INFORMATION SHOWN: Begin

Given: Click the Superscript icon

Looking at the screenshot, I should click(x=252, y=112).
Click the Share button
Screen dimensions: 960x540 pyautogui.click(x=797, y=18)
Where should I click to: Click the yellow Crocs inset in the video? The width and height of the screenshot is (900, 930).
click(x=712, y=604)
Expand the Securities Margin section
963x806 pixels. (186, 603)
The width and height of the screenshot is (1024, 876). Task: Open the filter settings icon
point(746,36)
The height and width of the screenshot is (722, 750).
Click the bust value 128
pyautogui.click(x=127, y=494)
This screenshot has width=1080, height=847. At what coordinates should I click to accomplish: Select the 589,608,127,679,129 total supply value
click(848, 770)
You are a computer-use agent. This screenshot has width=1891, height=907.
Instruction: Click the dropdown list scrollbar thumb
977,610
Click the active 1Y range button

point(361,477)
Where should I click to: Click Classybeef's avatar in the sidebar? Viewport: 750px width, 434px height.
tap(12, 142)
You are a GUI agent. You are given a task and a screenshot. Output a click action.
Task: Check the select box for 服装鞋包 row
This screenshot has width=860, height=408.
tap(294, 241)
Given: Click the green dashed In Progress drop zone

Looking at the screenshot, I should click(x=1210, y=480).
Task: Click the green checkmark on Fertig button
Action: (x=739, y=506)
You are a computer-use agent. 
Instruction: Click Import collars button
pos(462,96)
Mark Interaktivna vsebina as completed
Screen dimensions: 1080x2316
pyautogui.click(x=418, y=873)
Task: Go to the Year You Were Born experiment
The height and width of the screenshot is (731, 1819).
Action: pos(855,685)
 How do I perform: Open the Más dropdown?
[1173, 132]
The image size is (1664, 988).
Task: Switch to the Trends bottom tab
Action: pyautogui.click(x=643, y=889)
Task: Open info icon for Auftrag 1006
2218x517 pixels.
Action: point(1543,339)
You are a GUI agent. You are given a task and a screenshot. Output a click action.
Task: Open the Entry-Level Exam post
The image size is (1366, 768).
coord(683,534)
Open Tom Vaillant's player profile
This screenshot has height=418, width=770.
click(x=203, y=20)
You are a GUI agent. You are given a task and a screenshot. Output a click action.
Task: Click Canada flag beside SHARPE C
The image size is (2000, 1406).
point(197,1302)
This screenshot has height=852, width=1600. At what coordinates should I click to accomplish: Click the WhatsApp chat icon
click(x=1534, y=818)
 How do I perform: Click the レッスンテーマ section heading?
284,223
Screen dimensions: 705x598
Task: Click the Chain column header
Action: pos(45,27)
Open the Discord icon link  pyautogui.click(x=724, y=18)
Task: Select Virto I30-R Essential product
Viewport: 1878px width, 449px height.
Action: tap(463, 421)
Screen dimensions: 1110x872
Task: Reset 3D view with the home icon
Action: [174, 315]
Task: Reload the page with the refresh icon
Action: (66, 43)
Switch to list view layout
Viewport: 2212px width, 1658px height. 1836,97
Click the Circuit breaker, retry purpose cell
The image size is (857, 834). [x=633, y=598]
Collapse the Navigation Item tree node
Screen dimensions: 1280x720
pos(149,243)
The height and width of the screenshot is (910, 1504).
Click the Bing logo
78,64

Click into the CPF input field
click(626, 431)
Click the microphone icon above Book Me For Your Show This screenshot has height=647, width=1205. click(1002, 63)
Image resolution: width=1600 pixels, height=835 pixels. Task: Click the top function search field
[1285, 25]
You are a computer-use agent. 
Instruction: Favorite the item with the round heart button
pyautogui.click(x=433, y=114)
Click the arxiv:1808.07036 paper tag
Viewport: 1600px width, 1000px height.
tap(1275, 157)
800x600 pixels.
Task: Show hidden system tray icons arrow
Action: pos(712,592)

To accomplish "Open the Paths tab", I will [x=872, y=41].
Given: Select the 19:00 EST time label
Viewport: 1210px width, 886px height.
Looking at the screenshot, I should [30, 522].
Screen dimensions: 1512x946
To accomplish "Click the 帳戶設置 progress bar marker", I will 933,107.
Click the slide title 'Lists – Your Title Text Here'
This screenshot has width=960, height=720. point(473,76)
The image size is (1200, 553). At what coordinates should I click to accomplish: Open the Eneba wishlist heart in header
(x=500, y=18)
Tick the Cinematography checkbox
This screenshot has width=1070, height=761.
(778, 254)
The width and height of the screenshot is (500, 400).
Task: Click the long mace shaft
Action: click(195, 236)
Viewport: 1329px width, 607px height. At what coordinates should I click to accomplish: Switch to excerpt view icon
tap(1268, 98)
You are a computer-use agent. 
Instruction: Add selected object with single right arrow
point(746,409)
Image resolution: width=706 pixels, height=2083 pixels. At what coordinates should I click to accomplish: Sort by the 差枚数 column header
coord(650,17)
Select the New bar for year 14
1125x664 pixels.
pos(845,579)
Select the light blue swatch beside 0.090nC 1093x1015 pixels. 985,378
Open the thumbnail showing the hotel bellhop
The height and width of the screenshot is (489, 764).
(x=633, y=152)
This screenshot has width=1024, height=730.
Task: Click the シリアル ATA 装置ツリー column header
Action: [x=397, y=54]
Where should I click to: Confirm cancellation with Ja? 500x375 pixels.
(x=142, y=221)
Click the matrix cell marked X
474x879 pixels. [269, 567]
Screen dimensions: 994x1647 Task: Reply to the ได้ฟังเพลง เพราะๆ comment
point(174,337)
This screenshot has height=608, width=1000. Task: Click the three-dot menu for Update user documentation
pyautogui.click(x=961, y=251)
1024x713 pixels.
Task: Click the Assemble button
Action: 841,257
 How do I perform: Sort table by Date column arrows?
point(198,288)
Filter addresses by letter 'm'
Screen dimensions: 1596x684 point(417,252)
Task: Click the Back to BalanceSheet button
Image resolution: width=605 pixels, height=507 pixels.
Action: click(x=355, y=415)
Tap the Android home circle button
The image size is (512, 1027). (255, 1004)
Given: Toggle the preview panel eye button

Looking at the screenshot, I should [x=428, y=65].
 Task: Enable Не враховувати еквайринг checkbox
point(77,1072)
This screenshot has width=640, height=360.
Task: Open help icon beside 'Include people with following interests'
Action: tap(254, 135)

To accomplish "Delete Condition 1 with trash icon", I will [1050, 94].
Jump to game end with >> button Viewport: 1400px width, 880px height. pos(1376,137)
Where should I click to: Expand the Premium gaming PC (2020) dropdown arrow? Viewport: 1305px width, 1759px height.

INFORMATION SHOWN: End

- _WORK TO COMPLETE_
Reproduce the entries above in full by retyping them exactly.

- _SOLUTION TO THIS EXERCISE_
Given: Click the Superscript icon

Looking at the screenshot, I should click(x=252, y=112).
Click the Share button
Screen dimensions: 960x540 pyautogui.click(x=797, y=18)
Where should I click to: Click the yellow Crocs inset in the video? The width and height of the screenshot is (900, 930).
click(x=712, y=604)
Expand the Securities Margin section
963x806 pixels. (186, 603)
The width and height of the screenshot is (1024, 876). Task: Open the filter settings icon
point(746,36)
The height and width of the screenshot is (722, 750).
Click the bust value 128
pyautogui.click(x=127, y=494)
This screenshot has width=1080, height=847. At what coordinates should I click to accomplish: Select the 589,608,127,679,129 total supply value
click(848, 770)
You are a computer-use agent. This screenshot has width=1891, height=907.
Instruction: Click the dropdown list scrollbar thumb
977,610
Click the active 1Y range button

point(361,477)
Where should I click to: Click Classybeef's avatar in the sidebar? Viewport: 750px width, 434px height.
tap(12, 142)
You are a GUI agent. You are given a task and a screenshot. Output a click action.
Task: Check the select box for 服装鞋包 row
This screenshot has width=860, height=408.
tap(294, 241)
Given: Click the green dashed In Progress drop zone

Looking at the screenshot, I should click(x=1210, y=480).
Task: Click the green checkmark on Fertig button
Action: (x=739, y=506)
You are a computer-use agent. 
Instruction: Click Import collars button
pos(462,96)
Mark Interaktivna vsebina as completed
Screen dimensions: 1080x2316
pyautogui.click(x=418, y=873)
Task: Go to the Year You Were Born experiment
The height and width of the screenshot is (731, 1819).
Action: pos(855,685)
 How do I perform: Open the Más dropdown?
[1173, 132]
The image size is (1664, 988).
Task: Switch to the Trends bottom tab
Action: pyautogui.click(x=643, y=889)
Task: Open info icon for Auftrag 1006
2218x517 pixels.
Action: point(1543,339)
You are a GUI agent. You are given a task and a screenshot. Output a click action.
Task: Open the Entry-Level Exam post
The image size is (1366, 768).
coord(683,534)
Open Tom Vaillant's player profile
This screenshot has height=418, width=770.
click(x=203, y=20)
You are a GUI agent. You are given a task and a screenshot. Output a click action.
Task: Click Canada flag beside SHARPE C
The image size is (2000, 1406).
point(197,1302)
This screenshot has height=852, width=1600. At what coordinates should I click to accomplish: Click the WhatsApp chat icon
click(x=1534, y=818)
 How do I perform: Click the レッスンテーマ section heading?
284,223
Screen dimensions: 705x598
Task: Click the Chain column header
Action: pos(45,27)
Open the Discord icon link  pyautogui.click(x=724, y=18)
Task: Select Virto I30-R Essential product
Viewport: 1878px width, 449px height.
Action: tap(463, 421)
Screen dimensions: 1110x872
Task: Reset 3D view with the home icon
Action: [174, 315]
Task: Reload the page with the refresh icon
Action: (66, 43)
Switch to list view layout
Viewport: 2212px width, 1658px height. 1836,97
Click the Circuit breaker, retry purpose cell
The image size is (857, 834). [x=633, y=598]
Collapse the Navigation Item tree node
Screen dimensions: 1280x720
pos(149,243)
The height and width of the screenshot is (910, 1504).
Click the Bing logo
78,64

Click into the CPF input field
click(626, 431)
Click the microphone icon above Book Me For Your Show This screenshot has height=647, width=1205. click(1002, 63)
Image resolution: width=1600 pixels, height=835 pixels. Task: Click the top function search field
[1285, 25]
You are a computer-use agent. 
Instruction: Favorite the item with the round heart button
pyautogui.click(x=433, y=114)
Click the arxiv:1808.07036 paper tag
Viewport: 1600px width, 1000px height.
tap(1275, 157)
800x600 pixels.
Task: Show hidden system tray icons arrow
Action: pos(712,592)

To accomplish "Open the Paths tab", I will [x=872, y=41].
Given: Select the 19:00 EST time label
Viewport: 1210px width, 886px height.
Looking at the screenshot, I should [30, 522].
Screen dimensions: 1512x946
To accomplish "Click the 帳戶設置 progress bar marker", I will 933,107.
Click the slide title 'Lists – Your Title Text Here'
This screenshot has width=960, height=720. point(473,76)
The image size is (1200, 553). At what coordinates should I click to accomplish: Open the Eneba wishlist heart in header
(x=500, y=18)
Tick the Cinematography checkbox
This screenshot has width=1070, height=761.
(778, 254)
The width and height of the screenshot is (500, 400).
Task: Click the long mace shaft
Action: click(195, 236)
Viewport: 1329px width, 607px height. At what coordinates should I click to accomplish: Switch to excerpt view icon
tap(1268, 98)
You are a computer-use agent. 
Instruction: Add selected object with single right arrow
point(746,409)
Image resolution: width=706 pixels, height=2083 pixels. At what coordinates should I click to accomplish: Sort by the 差枚数 column header
coord(650,17)
Select the New bar for year 14
1125x664 pixels.
pos(845,579)
Select the light blue swatch beside 0.090nC 1093x1015 pixels. 985,378
Open the thumbnail showing the hotel bellhop
The height and width of the screenshot is (489, 764).
(x=633, y=152)
This screenshot has width=1024, height=730.
Task: Click the シリアル ATA 装置ツリー column header
Action: [x=397, y=54]
Where should I click to: Confirm cancellation with Ja? 500x375 pixels.
(x=142, y=221)
Click the matrix cell marked X
474x879 pixels. [269, 567]
Screen dimensions: 994x1647 Task: Reply to the ได้ฟังเพลง เพราะๆ comment
point(174,337)
This screenshot has height=608, width=1000. Task: Click the three-dot menu for Update user documentation
pyautogui.click(x=961, y=251)
1024x713 pixels.
Task: Click the Assemble button
Action: 841,257
 How do I perform: Sort table by Date column arrows?
point(198,288)
Filter addresses by letter 'm'
Screen dimensions: 1596x684 point(417,252)
Task: Click the Back to BalanceSheet button
Image resolution: width=605 pixels, height=507 pixels.
Action: click(x=355, y=415)
Tap the Android home circle button
The image size is (512, 1027). (255, 1004)
Given: Toggle the preview panel eye button

Looking at the screenshot, I should [x=428, y=65].
 Task: Enable Не враховувати еквайринг checkbox
point(77,1072)
This screenshot has width=640, height=360.
Task: Open help icon beside 'Include people with following interests'
Action: tap(254, 135)

To accomplish "Delete Condition 1 with trash icon", I will [1050, 94].
Jump to game end with >> button Viewport: 1400px width, 880px height. pos(1376,137)
Where should I click to: Expand the Premium gaming PC (2020) dropdown arrow? Viewport: 1305px width, 1759px height.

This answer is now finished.